— Exercise instructions —
Every entry that follows should be repeated exactly; drop the images.

— Task material —
=-=-=-=-=

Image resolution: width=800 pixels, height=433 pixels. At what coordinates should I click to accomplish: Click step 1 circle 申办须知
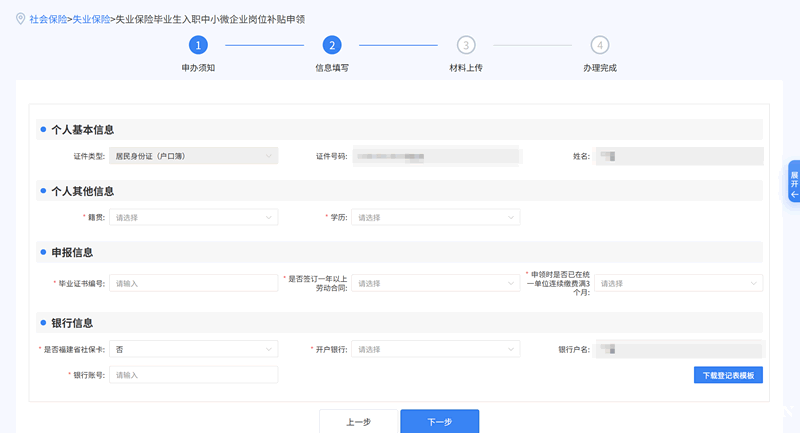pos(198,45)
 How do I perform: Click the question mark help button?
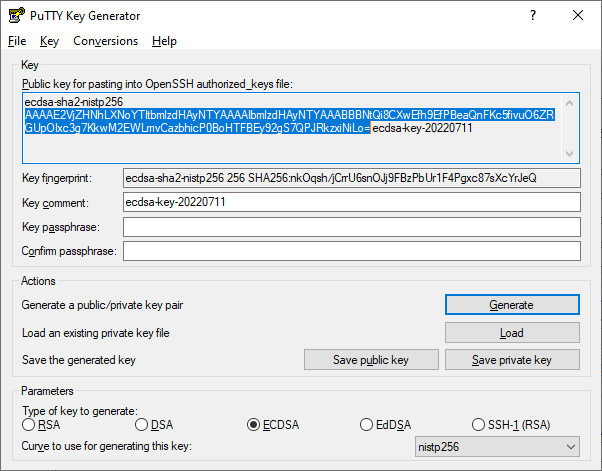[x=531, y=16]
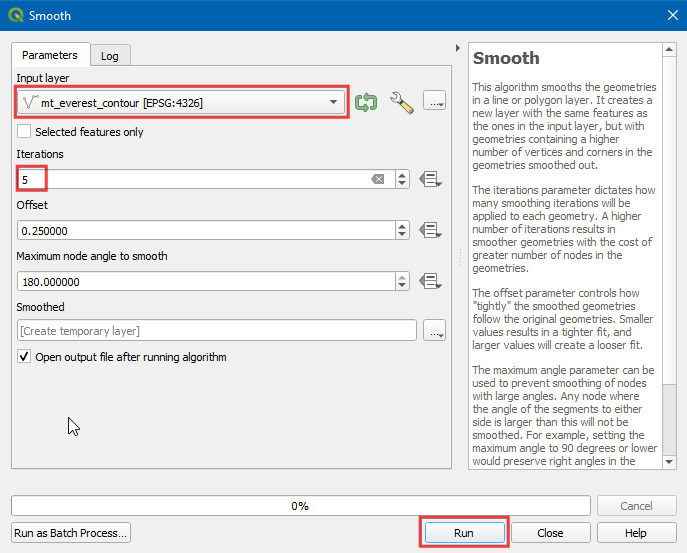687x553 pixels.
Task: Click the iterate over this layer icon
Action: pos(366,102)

=-=-=-=-=

— Output for this task —
Image resolution: width=800 pixels, height=433 pixels. At what coordinates should I click to accomplish: Click step 1 circle 申办须知
pos(198,45)
 How do I perform: Click the question mark help button?
[x=531, y=16]
687x553 pixels.
Task: Click the iterate over this layer icon
Action: pos(366,102)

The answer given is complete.